I partiti, alla fine, una posizione per il sì non l’hanno presa. Più corteggiato il no (Pd e Forza Italia), ma la maggioranza dei gruppi politici, a partire da Lega e 5 Stelle, ha optato per la «libertà di coscienza». Esattamente il contrario di ciò che ha fatto la gente, che del tema Piemonte o Lombardia si è appassionata. Dibattiti organizzati o spontanei, nei bar, nelle piazze o sui social: si è parlato tanto del referendum di oggi per il passaggio del Vco in Lombardia.

Il Vco, acronimo di Verbano Cusio Ossola, è con Biella la più giovane Provincia piemontese (l’istituzione risale al 1992). Superate le nozze d’argento, ha deciso di provare a cambiare nella convinzione (o con la speranza) che Lombardia sia meglio di Piemonte. A chiederlo sono stati 5.228 cittadini, tanto bastava visto lo statuto della Provincia. Ben diverso sarà raggiungere l’obiettivo: affinché il sì sia valido serve la maggioranza assoluta della popolazione con diritto di voto. Gli elettori nei 76 comuni del Vco sono 143.375: i sì, quindi, dovranno essere almeno 71.688.
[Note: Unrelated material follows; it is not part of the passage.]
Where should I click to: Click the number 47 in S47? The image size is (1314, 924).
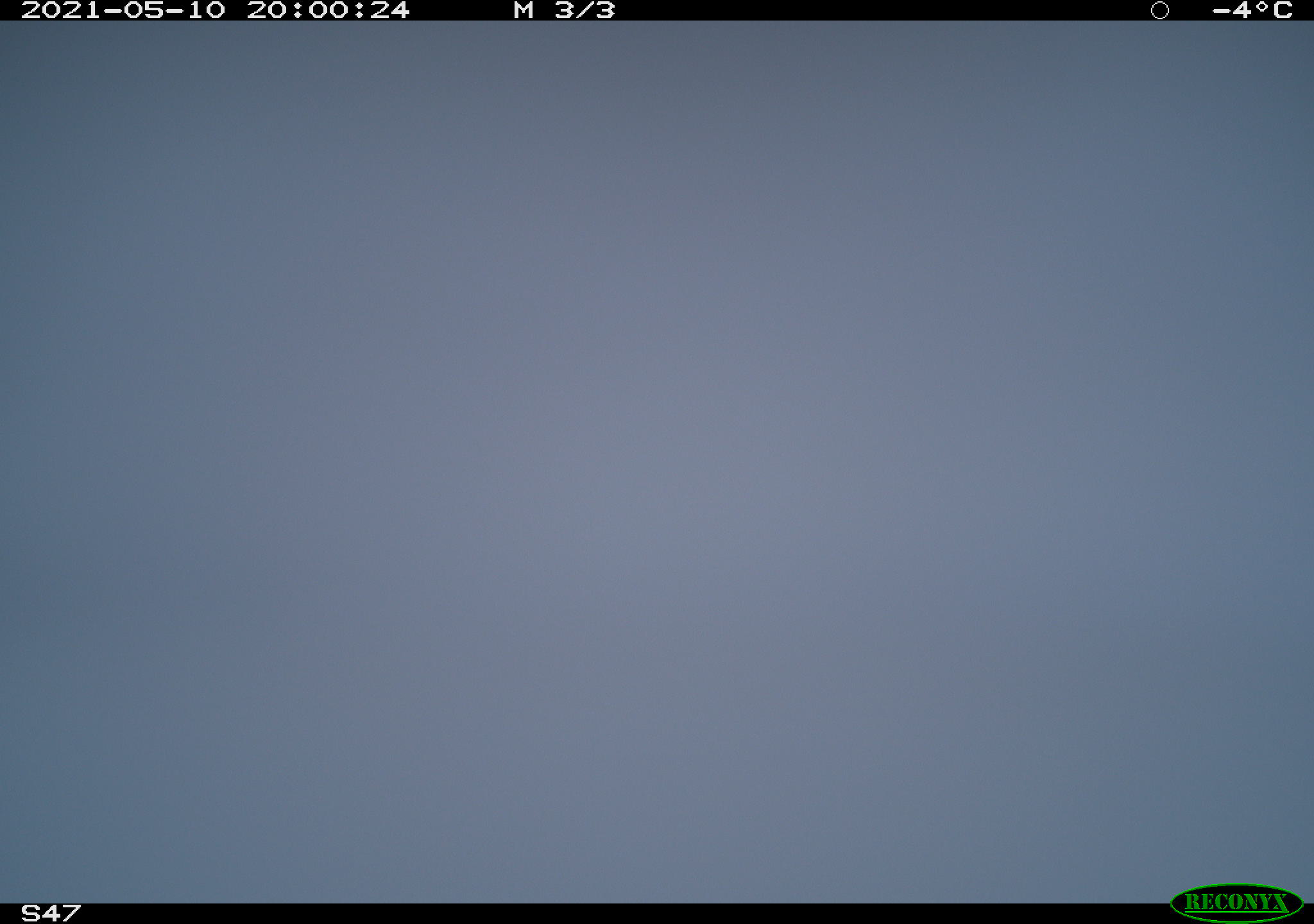(62, 912)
Tra astensionismo e chi vuole restare in Piemonte (che quindi voterà no), per il sì vincere è un’impresa molto complicata. Lo sa bene anche Valter Zanetta, l’ossolano che un anno fa si è lanciato pancia a terra in questa operazione, ma ci crede. Nel cammino è rimasto solo coi suoi fedelissimi: sono iscritti alla Lega, eppure dal Carroccio non è arrivato un pubblico sostegno. L’unico supporter è stato, prima di chiudersi nel silenzio, il presidente della Lombardia Attilio Fontana in un comizio a Domodossola: «Vi aspettiamo a braccia aperte».
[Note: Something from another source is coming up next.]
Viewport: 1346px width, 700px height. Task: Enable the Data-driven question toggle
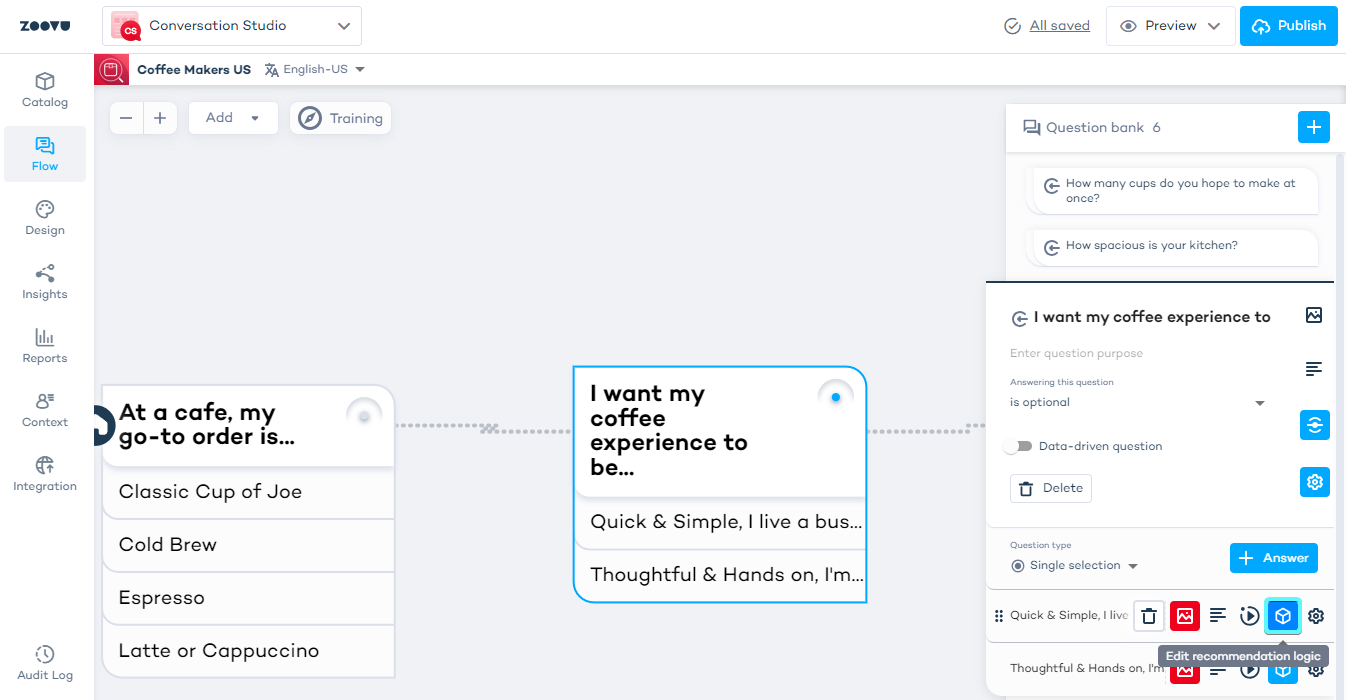tap(1018, 446)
E solo è rimasto il paladino del Piemonte Aldo Reschigna, verbanese, Pd, vice presidente della Regione guidata da Sergio Chiamparino. In queste settimane è corso ovunque per non sottrarsi al dibattito, quasi sempre con Zanetta dall’altra parte. Un duello che ha rispecchiato quello popolare.

Cioè un confronto «di pancia», sulle emozioni, sulla storia e sulla cultura. Che Milano sia più vicina rispetto a Torino è indubbio, che all’università si vada in Lombardia pure, che la prima gita sia stata a vedere la «madunina» del Duomo anche (a proposito, il marmo della chiesa simbolo di Milano è di queste parti, viene da Candoglia, Ossola). Così come la parlata è più lombarda che piemontese. Su questo si è giocata la partita. Non sull’aspetto tecnico, fiscale e amministrativo.

Ognuno ha portato esempi, ovviamente favorevoli alla propria posizione. Ma non è stato preparato un quadro generale, né di parte né di un centro studi. E allora oggi, dalle 7 alle 23, si andrà a votare sulla spinta dell’emozione, dell’amico che ne sa di più o del medico di famiglia «di cui mi fido tanto». Ma anche del politico di riferimento, perché sotto sotto ogni sindaco una sua campagna elettorale l’ha fatta. Senza manifestarsi, per non mancare di riguardo all’ordine di scuderia.

Molti hanno lavorato per il sì («ma non fate il mio nome») perché «più alto sarà il risultato pro Lombardia, anche se il referendum non passa, più avremo forza contrattuale col Piemonte». Perché di questo si lamentano, a torto o ragione, gli amministratori locali: di avere scarsa attenzione da Torino. Forse la stessa cosa che dicono a Vercelli e Biella in Piemonte o Mantova e Cremona in Lombardia. Ma è un’altra storia.

Il referendum è comunque solo consultivo: se passa il sì, sentiti i Consigli regionali, sarà il Parlamento a dover ridisegnare la cartina geografica.